Wein: Der Name macht die Musik (in den Kassen)

Über zwei Artikel zum Thema Wein bin ich heute gestolpert. Schon zum Frühstück durfte ich in der Badischen Zeitung über höhere Auszahlungen des Badischen Winzerkellers lesen. Die sind zwar immer noch nicht richtig prickelnd und vielleicht ein Stück weit durch Immobilienverkäufe quer subventioniert, aber immerhin.

Später dann aber stolperte ich über einen Tweet von Spiegel online:

„Protzen Deluxe: Eine Studie zeigt, dass Weintrinker mehr bezahlen, wenn der Weinname schwer auszusprechen ist.“.

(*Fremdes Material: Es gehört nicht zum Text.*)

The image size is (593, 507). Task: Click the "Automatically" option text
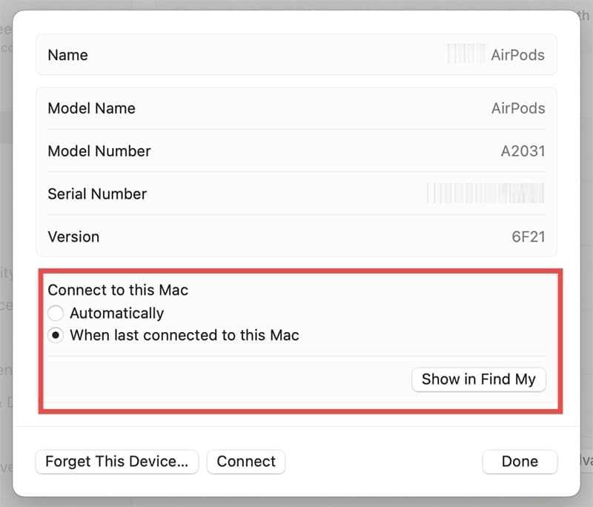[116, 314]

Der Tweet verlinkt einen (englischsprachigen) Bericht auf time.com über eine Studie, nach der die Leute unausprechliches Zeug besser fanden, als einfach zu Benennendes. Die Leute waren sogar bereit mehr für den vergorenen Traubensaft auszugeben. Dies gilt ganz besonders für die Leute, die sich für Experten halten! Ha!

Was lernen wir daraus? „Merdinger Bühl“ geht gar nicht. Ein neuer Namen muss her. Leute, das kann so schwer nicht sein, denn man spricht hier Alemannisch. Wer, außer eingeborenen Alemannen, kann das schon wirklich auch nur im Ansatz korrekt aussprechen? Ich habe da so meine Erfahrungen.

Deshalb her mit den Vorschlägen! Schreibt was in die Kommentare und wenn mir irgendwas in meiner stur objektiven Bewertung besonders gut gefällt, dann gibt es einen Preis und ich rede mal mit dem Berthold über eine Sonderabfüllung …

0 Gedanken zu „Wein: Der Name macht die Musik (in den Kassen)

  1. Wenn das stimmt hast du eindeutig Recht, Merdingen Bühl ist zu einfach.
    Wie währe es mit „z’vugoräne Tribilis“. Ok gramatikalisch etwas falsch, aber das merk glaube ich eh keiner.
    Alternativ auch „Rü Schin de’Biire“.